● DATASET EXTRACT:

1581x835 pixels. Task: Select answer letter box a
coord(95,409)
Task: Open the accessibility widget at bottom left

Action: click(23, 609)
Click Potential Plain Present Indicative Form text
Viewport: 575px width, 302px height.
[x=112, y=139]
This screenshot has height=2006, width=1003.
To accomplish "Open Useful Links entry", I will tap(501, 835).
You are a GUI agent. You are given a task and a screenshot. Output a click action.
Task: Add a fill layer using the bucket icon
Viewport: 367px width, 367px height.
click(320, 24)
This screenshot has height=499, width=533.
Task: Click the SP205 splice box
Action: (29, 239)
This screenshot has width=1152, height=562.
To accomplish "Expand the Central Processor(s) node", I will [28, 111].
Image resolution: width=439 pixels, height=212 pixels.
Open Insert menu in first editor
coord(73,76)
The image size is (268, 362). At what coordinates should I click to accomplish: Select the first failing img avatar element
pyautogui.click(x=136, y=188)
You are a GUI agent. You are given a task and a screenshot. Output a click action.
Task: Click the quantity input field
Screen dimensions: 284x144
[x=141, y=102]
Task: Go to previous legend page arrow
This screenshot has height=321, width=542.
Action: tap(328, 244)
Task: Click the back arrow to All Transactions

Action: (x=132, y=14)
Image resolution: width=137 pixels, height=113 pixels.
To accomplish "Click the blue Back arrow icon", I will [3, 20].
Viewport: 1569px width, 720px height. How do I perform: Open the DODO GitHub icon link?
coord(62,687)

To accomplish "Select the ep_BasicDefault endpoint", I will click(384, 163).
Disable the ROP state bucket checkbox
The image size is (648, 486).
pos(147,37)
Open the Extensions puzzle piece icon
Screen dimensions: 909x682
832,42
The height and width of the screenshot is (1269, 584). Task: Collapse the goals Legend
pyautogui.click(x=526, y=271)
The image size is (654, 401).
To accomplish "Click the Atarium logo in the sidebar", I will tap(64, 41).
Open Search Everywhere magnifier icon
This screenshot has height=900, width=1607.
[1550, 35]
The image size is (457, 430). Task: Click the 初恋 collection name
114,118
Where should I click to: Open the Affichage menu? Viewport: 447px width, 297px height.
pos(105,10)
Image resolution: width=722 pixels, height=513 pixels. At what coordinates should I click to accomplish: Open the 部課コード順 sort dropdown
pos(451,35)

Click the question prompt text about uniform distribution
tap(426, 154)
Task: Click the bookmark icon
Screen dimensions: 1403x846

● PROBLEM TO WORK ON: Rewrite everything from the line containing "Viewport: 1569px width, 720px" down to the line containing "pos(147,37)", changing "GitHub" to "GitLab" and leaving everything else in those records as it is.

● OUTPUT BELOW:
Viewport: 1569px width, 720px height. How do I perform: Open the DODO GitLab icon link?
coord(62,687)

To accomplish "Select the ep_BasicDefault endpoint", I will click(384, 163).
Disable the ROP state bucket checkbox
The image size is (648, 486).
pos(147,37)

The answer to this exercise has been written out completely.